A marginal commentary, attributed to Sa’d al-Dïn al-Hamawï (d. 1252/3), on a manuscript copy of Ibn ‘Arabï’s Inshâ’ al-Dawâ’ir compares the entire world to the eye of God that never sleeps.

The upper eyelid is compared to the upper world, the lower eyelid to the lower world, the eyelashes of the upper eyelid to the angels that dwell in the upper world, the eyelashes of the lower eyelid to the humans that dwell in the lower world, the iris to the Universal Soul, the white to the Universal Spirit, and the light whereby the eye sees to God.

This poetic imagery depicts eloquently the hierarchical structure of the world as conceived in premodern Islam. The notion of symbolism hinges on this hierarchical conception in constructing its ontological links between the lower and the higher, the sensible and the intelligible.

Premodern Islamic cosmology depicts a multilayered picture of the universe with each layer having its own inhabitants and objects. The earth as a central layer is covered by seven hemispherical heavens resting on seven infraterrestrial earths. This conception might have derived from a pre-Islamic mythology, yet it owes its continuity within the Islamic tradition to the Quranic references and prophetic traditions. There are numerous descriptions reported in various forms after the Prophet or his immediate companions that elaborate this conception to considerable detail. Some will be discussed later.

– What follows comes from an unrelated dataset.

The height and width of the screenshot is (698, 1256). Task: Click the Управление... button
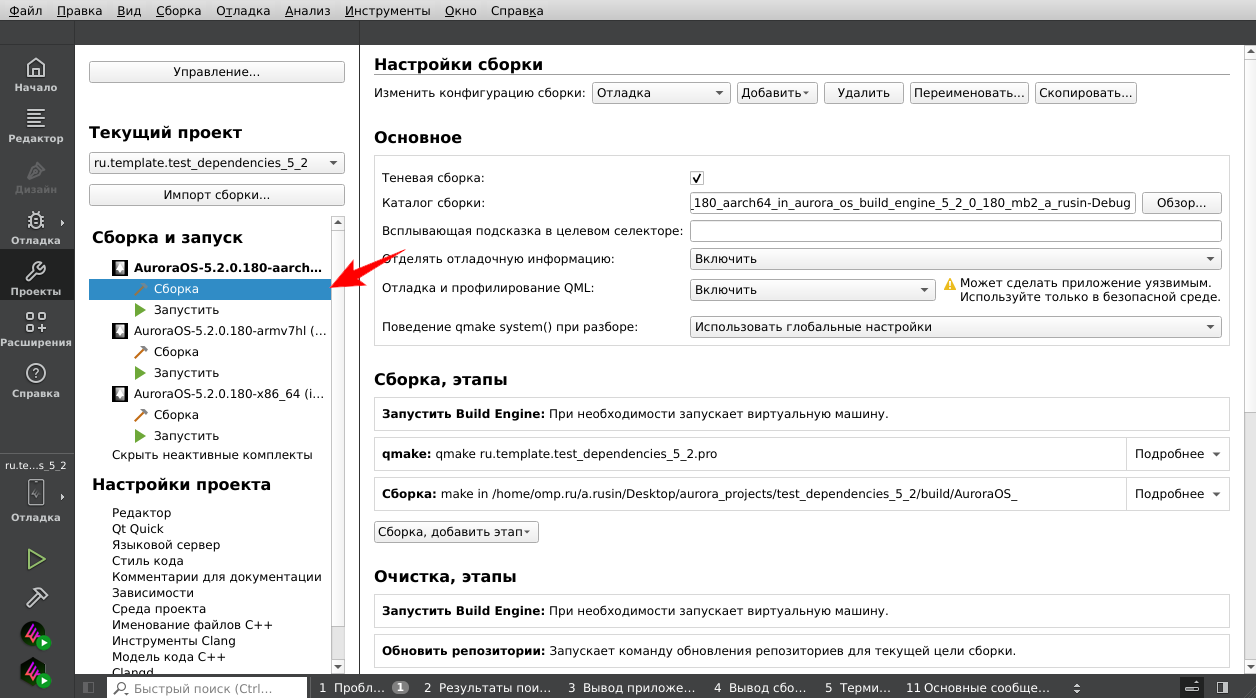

The multilayered world depicted in premodern Islamic cosmology is inhabited not only by humans but also by other intelligent creatures: the angels and the jinn. Several traditions describe each layer in the celestial and infraterrestrial world to be an exact replica of the earth with all its existents.

In a tradition describing the heavenly prototypes of the Ka’ba, the celebrated Prophet’s companion Ibn ‘Abbas is reported to have described the existence of fourteen Ka’bas, in addition to the known one, seven above and seven below, located exactly one above the other so that if they collapse they will fall one on the top of the other. He is also reported to have said that in each layer there are also creatures just as those on earth and that there are even other Ibn ‘Abbas just like him.

Alongside this one finds numerous narratives and traditions that describe the various ways of communication between the inhabitants of these worlds, revealing a preoccupation with the nature of the other “inhabitants” and their relationships to corporeal beings. In their treatise on the formation of animals and their kinds, Ikhwan al-Safa’ writes:

Then know, O just king, that these forms, shapes, structures, and attributes, which you see in the world of bodies and material substances, are symbols, similitudes, and colors of those forms that are in the world of spirits, save that the latter are luminous and subtle, while the former are dark and dense. The relationship of the former to the latter is as the relationship between the paintings on the surfaces of boards and walls to the actual forms and shapes of the animals with flesh, blood, bones, and skin. Those forms in the spiritual world are the movers while these are the moved. As for the ones below, they are motionless, speechless, sensible, decayable, corruptible, and perishable, while those [above] are rational, intelligible, spiritual, invisible, and durable.

 This reminds us of Plato’s cave parable wherein humans in their corporeal experience are portrayed as being twice removed from the real forms. In their daily experiences, Plato tells us, people deal only with the sensible shadows of the figures, which represent the real, the intelligible forms that reside outside the restraining boundaries of the cave of physical existence. The Platonic-Aristotelian ontology, which Muslim philosophers inherited, distinguishes between the sensible and the intelligible. This philosophic distinction was legitimized by the Quranic distinction between the seen and the unseen, within the framework of which symbolism became a necessary means of communication between two distant, yet ontologically related, domains of being.

  • Definitions

It may be easy to recognize in contemporary Arabic architectural discourse the equivalents of the terms symbol and symbolismramz and ramziyya—but once we shift our focus to premodern literature the task becomes much harder. This is because neither term was used consistently in the same modern sense, nor was either specifically associated with architecture.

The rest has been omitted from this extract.